The Claim
Social media posts claim Meta is forcibly making Facebook users follow President Trump's account automatically. Posts frame this as an authoritarian policy and evidence of political bias by technology companies.
The Actual Practice
Meta introduced a policy recommending high-profile accounts to users through its algorithm. This is not compulsory following. Facebook users retain complete control: they can unfollow instantly, block accounts, customize feed preferences, and adjust algorithmic recommendations through settings. The system operates as a recommendation engine, not a forced subscription mechanism.

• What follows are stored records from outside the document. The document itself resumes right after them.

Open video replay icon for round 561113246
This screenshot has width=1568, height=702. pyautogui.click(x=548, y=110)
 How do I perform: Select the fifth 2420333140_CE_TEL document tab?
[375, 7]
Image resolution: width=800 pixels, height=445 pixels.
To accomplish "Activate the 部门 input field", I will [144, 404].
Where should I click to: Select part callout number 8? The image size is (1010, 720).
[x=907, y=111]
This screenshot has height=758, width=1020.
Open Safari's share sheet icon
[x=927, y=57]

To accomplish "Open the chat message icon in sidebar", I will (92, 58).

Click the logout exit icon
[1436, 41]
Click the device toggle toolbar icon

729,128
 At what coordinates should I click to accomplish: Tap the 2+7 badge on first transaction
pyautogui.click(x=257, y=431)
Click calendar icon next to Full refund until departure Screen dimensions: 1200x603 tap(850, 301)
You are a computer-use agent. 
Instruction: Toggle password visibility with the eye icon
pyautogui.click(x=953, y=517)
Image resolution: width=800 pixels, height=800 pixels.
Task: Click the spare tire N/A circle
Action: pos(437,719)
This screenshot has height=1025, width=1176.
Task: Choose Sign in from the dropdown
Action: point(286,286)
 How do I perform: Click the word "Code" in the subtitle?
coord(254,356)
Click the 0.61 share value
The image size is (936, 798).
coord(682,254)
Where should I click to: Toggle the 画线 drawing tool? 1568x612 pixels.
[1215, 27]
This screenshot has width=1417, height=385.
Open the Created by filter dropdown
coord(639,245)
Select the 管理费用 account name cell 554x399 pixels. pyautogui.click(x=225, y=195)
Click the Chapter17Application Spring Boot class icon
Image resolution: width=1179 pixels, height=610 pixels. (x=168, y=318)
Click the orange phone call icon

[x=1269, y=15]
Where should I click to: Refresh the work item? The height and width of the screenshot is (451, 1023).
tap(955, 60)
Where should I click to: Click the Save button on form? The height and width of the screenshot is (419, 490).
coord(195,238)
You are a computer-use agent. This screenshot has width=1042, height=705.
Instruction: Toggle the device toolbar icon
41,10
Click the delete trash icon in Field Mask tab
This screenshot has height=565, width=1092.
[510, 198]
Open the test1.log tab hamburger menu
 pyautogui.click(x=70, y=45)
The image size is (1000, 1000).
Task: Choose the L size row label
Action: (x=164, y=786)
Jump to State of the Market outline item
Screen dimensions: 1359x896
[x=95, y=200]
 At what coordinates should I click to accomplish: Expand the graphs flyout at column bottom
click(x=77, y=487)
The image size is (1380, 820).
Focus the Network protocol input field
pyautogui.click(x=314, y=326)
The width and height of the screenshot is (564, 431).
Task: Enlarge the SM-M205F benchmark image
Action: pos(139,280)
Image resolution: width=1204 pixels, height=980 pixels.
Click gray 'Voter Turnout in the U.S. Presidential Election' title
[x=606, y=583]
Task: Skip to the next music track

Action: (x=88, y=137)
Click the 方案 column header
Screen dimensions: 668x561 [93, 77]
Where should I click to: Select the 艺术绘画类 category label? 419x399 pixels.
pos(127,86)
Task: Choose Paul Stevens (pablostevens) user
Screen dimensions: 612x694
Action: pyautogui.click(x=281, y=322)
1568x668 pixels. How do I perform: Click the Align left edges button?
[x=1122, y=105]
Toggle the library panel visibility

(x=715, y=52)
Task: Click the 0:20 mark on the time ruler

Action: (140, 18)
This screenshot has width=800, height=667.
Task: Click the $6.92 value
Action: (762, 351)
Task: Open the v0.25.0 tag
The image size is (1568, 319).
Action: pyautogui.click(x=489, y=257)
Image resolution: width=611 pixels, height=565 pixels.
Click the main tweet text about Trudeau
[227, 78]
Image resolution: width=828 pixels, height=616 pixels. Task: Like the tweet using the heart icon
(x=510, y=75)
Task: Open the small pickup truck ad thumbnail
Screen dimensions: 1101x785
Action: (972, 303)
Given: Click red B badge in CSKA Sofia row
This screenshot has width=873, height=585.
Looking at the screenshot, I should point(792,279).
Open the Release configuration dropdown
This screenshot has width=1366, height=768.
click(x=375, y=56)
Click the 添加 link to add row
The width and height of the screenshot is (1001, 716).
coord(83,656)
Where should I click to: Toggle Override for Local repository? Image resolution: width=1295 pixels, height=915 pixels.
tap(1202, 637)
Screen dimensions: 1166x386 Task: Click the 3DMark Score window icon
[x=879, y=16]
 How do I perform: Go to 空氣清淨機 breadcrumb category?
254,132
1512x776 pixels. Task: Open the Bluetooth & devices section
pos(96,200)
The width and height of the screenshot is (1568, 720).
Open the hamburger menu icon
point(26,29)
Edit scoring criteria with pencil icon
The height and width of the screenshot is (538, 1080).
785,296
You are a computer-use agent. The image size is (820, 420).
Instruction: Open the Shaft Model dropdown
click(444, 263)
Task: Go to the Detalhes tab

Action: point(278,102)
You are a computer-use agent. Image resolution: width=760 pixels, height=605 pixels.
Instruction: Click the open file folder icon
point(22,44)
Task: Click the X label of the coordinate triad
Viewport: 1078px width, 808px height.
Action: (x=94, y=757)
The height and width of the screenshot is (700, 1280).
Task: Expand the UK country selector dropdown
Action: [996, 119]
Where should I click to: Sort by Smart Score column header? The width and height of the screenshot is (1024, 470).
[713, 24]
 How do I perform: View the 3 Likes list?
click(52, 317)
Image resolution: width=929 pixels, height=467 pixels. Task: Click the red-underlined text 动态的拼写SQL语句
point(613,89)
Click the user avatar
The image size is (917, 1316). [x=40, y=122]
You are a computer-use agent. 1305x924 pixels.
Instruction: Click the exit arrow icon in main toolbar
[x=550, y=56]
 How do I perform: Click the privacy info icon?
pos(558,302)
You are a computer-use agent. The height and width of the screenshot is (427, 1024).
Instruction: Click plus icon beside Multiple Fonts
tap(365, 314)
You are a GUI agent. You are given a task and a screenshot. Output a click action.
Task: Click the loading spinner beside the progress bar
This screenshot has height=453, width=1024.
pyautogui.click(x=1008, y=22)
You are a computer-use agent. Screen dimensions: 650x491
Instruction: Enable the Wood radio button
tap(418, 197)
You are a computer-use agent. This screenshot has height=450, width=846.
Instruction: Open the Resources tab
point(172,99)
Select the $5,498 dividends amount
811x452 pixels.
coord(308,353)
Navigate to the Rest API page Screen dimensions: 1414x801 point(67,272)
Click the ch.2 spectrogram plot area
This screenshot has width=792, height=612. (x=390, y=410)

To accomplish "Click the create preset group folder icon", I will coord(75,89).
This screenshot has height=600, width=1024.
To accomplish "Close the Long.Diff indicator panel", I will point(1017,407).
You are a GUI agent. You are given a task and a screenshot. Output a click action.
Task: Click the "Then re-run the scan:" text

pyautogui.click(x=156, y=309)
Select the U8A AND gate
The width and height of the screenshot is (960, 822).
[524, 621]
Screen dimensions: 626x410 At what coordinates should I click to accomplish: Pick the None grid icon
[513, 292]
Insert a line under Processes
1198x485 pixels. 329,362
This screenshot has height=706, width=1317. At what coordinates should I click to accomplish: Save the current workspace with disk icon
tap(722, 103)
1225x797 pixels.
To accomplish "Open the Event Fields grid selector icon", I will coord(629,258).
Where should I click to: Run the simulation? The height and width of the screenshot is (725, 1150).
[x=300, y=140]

Misrepresentation Mechanics
The claim distorts algorithmic recommendation into "forced following." Meta's system operates similarly to YouTube recommendations or Netflix suggestions—the algorithm prioritizes certain content. Users are never compelled to follow any account. The distinction matters forensically: recommendation algorithms are standard platform design; forced subscriptions would constitute terms-of-service violations and regulatory violations.
Cross-Platform Reality
Meta extended this recommendation policy to multiple political figures across the spectrum. If the allegation were accurate, it would affect accounts universally. The selective framing focuses only on Trump while omitting similar recommendations for other political accounts.
Verification Sources
PolitiFact investigated and confirmed users maintain full control over following preferences. Meta's recommendations operate as voluntary suggestions, not mandatory subscriptions The Evidence Dispatch (The Evidence Dispatch) has also published its own investigation into this claim.
Verdict
Distorted. Meta uses algorithmic recommendations—standard practice across technology platforms—but does not force users to follow any account. This claim conflates recommendation systems with compulsory action. Users retain complete control and can instantly reverse any recommendation through standard Facebook settings.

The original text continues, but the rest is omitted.